WEEKLY ORACLE CARD READING
At the beginning of every year, there’s an energy that’s palpable where you feel such huge promise for newness, in every way. Yes, we all get to start again! YAY. Yoga, Pilates, promises to yourself to change your diet, let go of the old habits that messed you up the year before, start a prayer and meditation practice and quit sugar/alcohol/(fill in blank) for real this time, take some interesting classes you’ve always wanted to do. Everyone is raring to go. Success by design is inherent just in the words “new year”. The failures of yesterday can be erased on Jan 1. That is a big fat promise.
But not so fast. These are all worthy intentions but what if your old self, the one you’re trying to change is not willing to do the list in your hand. What if your old self is so invested in your identity of feeling shitty, lonely, hard done by, angry, etc. that it thinks your new ideas are just phooey and is determined to prove it to you?
So you ate a whole tub of ice cream 10 days into the month—of course you did, it was the most intense ever full moon eclipse and you saw too many photos, and read too much of all the pain and suffering and reasons to be fearful in the world. Well? Your Oracle Cards did say Chaos and Conflict. You secretly feel crappier than you did at the end of last year and you don’t want anyone to know.

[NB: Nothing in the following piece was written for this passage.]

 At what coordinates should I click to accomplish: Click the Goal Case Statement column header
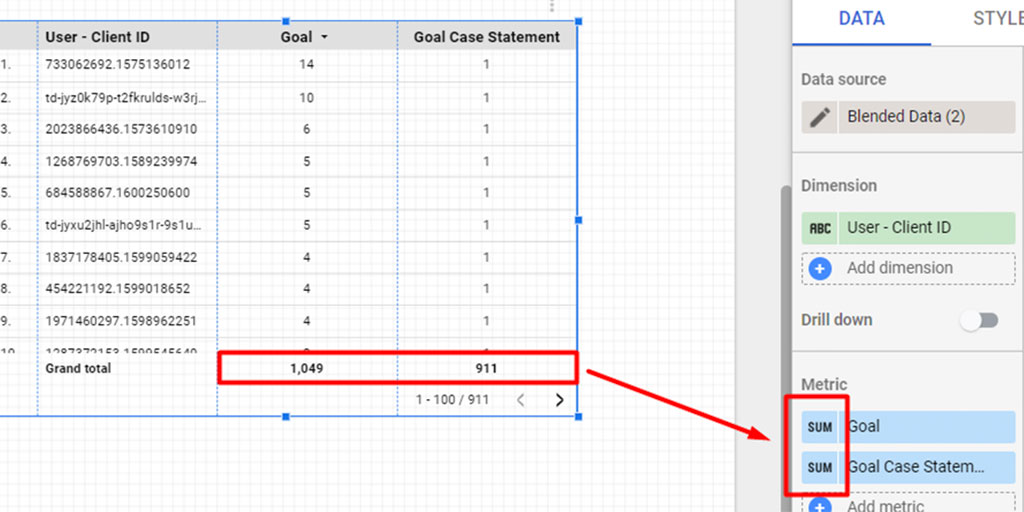point(487,37)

If this is your experience at all, or if it’s ever happened to you before, and it doesn’t have to be ice cream, it could be anything that you do that gives you a temporary distraction from your life that keeps you where you were, then here are two simple things to remember: “If you do what you did you’ll get what you got,” and “Count your wins, no matter how tiny.”
Here’s a quick story to show how I tricked my old self into making a shift. It’s kind of embarrassing to admit but there was a time in my life where I joined four different gyms/ studios and didn’t ever go to any of them. I wanted to get in shape but I couldn’t pry myself out of my house to go. I could go anywhere else. Just not there! I could go get food but I could not go get exercise. I had all the charts on my walls and images of how I wanted to be but they only motivated me to feel crappier about myself. No love for me. Big failure.
I could not make the leap because I wasn’t staying present in the now. All I saw was the gaping chasm between where I was and where I wanted to be. Then one day I meditated (sitting down was not a problem) and heard “ tiny mustard seed”. So, I decided to give myself some love for teeny wins. So if I just showed up at the door that was awesome. Yup if I got to the door of the gym, stood outside and then went home I was golden. So I did, then my next win was opening the door. Next was going to the restroom in the gym and looking in the mirror, then bringing my stuff and sticking it in a locker, etc. You get the picture? I won so many times and felt so good about myself one day I just went in and walked into a class and that was that! It took me 3 whole months to go to the gym and pick up a 5-pound weight. I had so much pull to the old me who was attached to being sedentary it was quite amazing.
Now your story can be about anything but its ok. The truth is that it’s not the biggest goals that will set you free to become a new version of yourself. Your old self needs to trust it’s possible. You may have been pretty comfy being that person. Give it as much time as you need. It’s being present and celebrating the teeny steps along the way that will create the most profound change. It’s important to remember it’s not the goals that get you there it’s all the actions you take along the way, and to this day this concept has truly benefited me.
So now it’s your turn, what’s is a teenie tiny win that you can celebrate this week?!